## Stored data
^^^^
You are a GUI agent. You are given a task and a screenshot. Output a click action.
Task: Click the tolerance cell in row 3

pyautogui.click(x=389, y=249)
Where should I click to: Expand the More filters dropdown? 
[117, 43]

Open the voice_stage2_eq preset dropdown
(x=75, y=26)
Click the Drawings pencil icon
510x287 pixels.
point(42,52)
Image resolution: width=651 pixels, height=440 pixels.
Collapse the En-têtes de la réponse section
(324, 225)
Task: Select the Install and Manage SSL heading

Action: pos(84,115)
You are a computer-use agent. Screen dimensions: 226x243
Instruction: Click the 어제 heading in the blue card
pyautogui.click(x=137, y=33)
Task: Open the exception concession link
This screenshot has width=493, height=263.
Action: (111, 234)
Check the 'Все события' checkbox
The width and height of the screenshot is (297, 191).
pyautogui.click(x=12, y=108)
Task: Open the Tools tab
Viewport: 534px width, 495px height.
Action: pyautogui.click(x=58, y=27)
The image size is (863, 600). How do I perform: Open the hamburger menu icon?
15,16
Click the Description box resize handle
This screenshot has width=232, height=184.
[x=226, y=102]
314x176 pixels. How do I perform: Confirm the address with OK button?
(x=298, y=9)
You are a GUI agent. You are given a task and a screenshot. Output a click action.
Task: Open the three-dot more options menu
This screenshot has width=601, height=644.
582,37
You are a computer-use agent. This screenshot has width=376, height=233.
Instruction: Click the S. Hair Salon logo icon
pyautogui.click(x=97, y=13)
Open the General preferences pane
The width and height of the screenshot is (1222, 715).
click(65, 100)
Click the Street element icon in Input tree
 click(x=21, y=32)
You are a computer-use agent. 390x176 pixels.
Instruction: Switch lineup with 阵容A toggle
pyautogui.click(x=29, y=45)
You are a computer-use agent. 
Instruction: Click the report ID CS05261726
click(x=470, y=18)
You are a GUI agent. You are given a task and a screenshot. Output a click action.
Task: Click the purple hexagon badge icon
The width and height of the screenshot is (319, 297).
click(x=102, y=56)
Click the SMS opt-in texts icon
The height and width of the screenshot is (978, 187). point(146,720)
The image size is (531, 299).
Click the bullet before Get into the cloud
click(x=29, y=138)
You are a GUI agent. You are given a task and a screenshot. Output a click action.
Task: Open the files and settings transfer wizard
^^^^
## YOUR GOAL
Please reproduce every line shown above, exactly as written.

## SOLUTION FOR THIS PROBLEM
You are a GUI agent. You are given a task and a screenshot. Output a click action.
Task: Click the tolerance cell in row 3

pyautogui.click(x=389, y=249)
Where should I click to: Expand the More filters dropdown? 
[117, 43]

Open the voice_stage2_eq preset dropdown
(x=75, y=26)
Click the Drawings pencil icon
510x287 pixels.
point(42,52)
Image resolution: width=651 pixels, height=440 pixels.
Collapse the En-têtes de la réponse section
(324, 225)
Task: Select the Install and Manage SSL heading

Action: pos(84,115)
You are a computer-use agent. Screen dimensions: 226x243
Instruction: Click the 어제 heading in the blue card
pyautogui.click(x=137, y=33)
Task: Open the exception concession link
This screenshot has width=493, height=263.
Action: (111, 234)
Check the 'Все события' checkbox
The width and height of the screenshot is (297, 191).
pyautogui.click(x=12, y=108)
Task: Open the Tools tab
Viewport: 534px width, 495px height.
Action: pyautogui.click(x=58, y=27)
The image size is (863, 600). How do I perform: Open the hamburger menu icon?
15,16
Click the Description box resize handle
This screenshot has width=232, height=184.
[x=226, y=102]
314x176 pixels. How do I perform: Confirm the address with OK button?
(x=298, y=9)
You are a GUI agent. You are given a task and a screenshot. Output a click action.
Task: Open the three-dot more options menu
This screenshot has width=601, height=644.
582,37
You are a computer-use agent. This screenshot has width=376, height=233.
Instruction: Click the S. Hair Salon logo icon
pyautogui.click(x=97, y=13)
Open the General preferences pane
The width and height of the screenshot is (1222, 715).
click(65, 100)
Click the Street element icon in Input tree
 click(x=21, y=32)
You are a computer-use agent. 390x176 pixels.
Instruction: Switch lineup with 阵容A toggle
pyautogui.click(x=29, y=45)
You are a computer-use agent. 
Instruction: Click the report ID CS05261726
click(x=470, y=18)
You are a GUI agent. You are given a task and a screenshot. Output a click action.
Task: Click the purple hexagon badge icon
The width and height of the screenshot is (319, 297).
click(x=102, y=56)
Click the SMS opt-in texts icon
The height and width of the screenshot is (978, 187). point(146,720)
The image size is (531, 299).
Click the bullet before Get into the cloud
click(x=29, y=138)
You are a GUI agent. You are given a task and a screenshot. Output a click action.
Task: Open the files and settings transfer wizard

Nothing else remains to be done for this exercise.